Leipzig/New York (dpa) - Die juristischen Nachwehen aus der Übernahmeschlacht mit VW hängen der Porsche Holding nach. Auf der Hauptversammlung am Dienstag beschäftigten sich die Fragen der Aktionäre vor allem mit dem daraus resultierenden Klagedickicht.

"Welche Risiken verschwiegen und verschweigen sie den einfachen Mitgliedern des Aufsichtsrats und den Aktionären?", fragte Martin Weinmann vom Verein "Verbraucherzentrale für Kapitalanleger" in Leipzig. "Welche Belastungen kommen noch auf die Gesellschaften zu?" Auch Marc Tüngler von der Deutschen Schutzvereinigung für Wertpapierbesitz hakte bei Risiken aus den laufenden Verfahren nach.

Neben der Schadenersatzklagen von Aktionären, die sich während der Übernahmequerelen zwischen Porsche und VW nicht ausreichend informiert sahen, stehen auch Fragen über Verantwortung von Managern und Aufsichtsräten aus. Ex-Finanzchef Holger Härter muss sich wegen Kreditbetrugs verantworten, er und sein Ex-Chef Wendelin Wiedeking sind zudem wegen Marktmanipulation angeklagt. In dem Zusammenhang ermittelt die Staatsanwaltschaft auch gegen Porsche-Aufsichtsräte.

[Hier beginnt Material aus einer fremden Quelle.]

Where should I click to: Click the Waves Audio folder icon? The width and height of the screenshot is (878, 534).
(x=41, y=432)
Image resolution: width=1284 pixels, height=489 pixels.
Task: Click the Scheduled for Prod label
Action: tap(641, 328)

Rechtsanwalt Weimann, der die Holding schon mit mehreren Klagen nach Hauptversammlungen überzogen hat, beantragte deshalb eine Absetzung von Wolfgang Porsche als Versammlungsführer. Wolfgang Porsche aber wurde erneut in den Aufsichtsrat gewählt und bleibt Chef des Gremiums. Der Versuch, Wolfgang Porsche abzusetzen, war von vorneherein zum Scheitern verurteilt - die stimmberechtigten Stammaktien sind fast komplett in der Hand der Familie Porsche und Piëch. Den Rest hält die Quatar Holding Abstimmungen fallen daher in der Regel unkritisch aus.

Bei Porsche schüttelt man die rechtlichen Vorwürfe ohnehin ab: "Wir halten die Klagen für unbegründet", lautete die Standardantwort. Selbst im Streit um die Schadenersatzforderungen ist man siegessicher. "Wir beurteilen unsere Prozessaussichten positiv", sagte der Vorstandsvorsitzende Martin Winterkorn. Porsche hat es geschafft, die meisten Klagen nach Deutschland zu holen.

In den USA errang die Porsche Holding unterdessen einen weiteren Etappensieg. Noch einmal zwölf Kläger zogen ihre Berufung vor einem US-Bundesgericht zurück, wie das Unternehmen am Dienstagabend mitteilte. Bereits Anfang März hatten mehrere Kläger ihre Ansprüche zurückgenommen. Nun bleiben nur noch acht Kläger übrig.

Damit wächst die Wahrscheinlichkeit, dass Porsche alle Streitigkeiten um die VW-Übernahmeschlacht in Deutschland austragen kann. Die zwölf Kläger, die nun zurückgezogen haben, können immer noch Klage in Braunschweig einreichen, sagte ein Sprecher. Bislang hätten sie von dieser Möglichkeit noch nicht Gebrauch gemacht.

Vor dem US-Bundesgericht hatten ursprünglich insgesamt 46 Hedgefonds Schadensersatzklagen gegen die Porsche SE und zum Teil auch gegen ehemalige Vorstandsmitglieder der Porsche SE erhoben und einen Schaden von insgesamt mehr als 2,5 Milliarden Dollar. Sie waren in erster Instanz abgewiesen worden. 32 Kläger hatten darauf Berufung eingelegt, davon sind jetzt noch acht übrig.

Aufatmen kann man bei Porsche nach Einschätzung von Fachleuten deshalb nicht. "Die potenziellen Belastungen sind erheblich", sagte Branchenexperte Stefan Bratzel von der Fachhochschule der Wirtschaft in Bergisch Gladbach. Laut Geschäftsbericht hat Porsche bislang nur 41 Millionen Euro für die Prozesse zurückgelegt. Als Puffer könnten die 2,6 Milliarden Euro dienen, welche die Holding nach dem Verkauf des Sportwagenherstellers Porsche AG in der Kasse hat. 

Die sind eigentlich anders verplant. Porsche will den überwiegenden Teil der Mittel in Firmen investieren, welche die wichtigste Beteiligung, den Volkswagen-Konzern, ergänzen. Trotzdem sollte Porsche nach Einschätzung von Bratzel noch etwas auf der hohen Kante haben: "Wenn noch etwas aus den Milliardenklagen kommt, wäre es gut, das aus den Mitteln tragen zu können."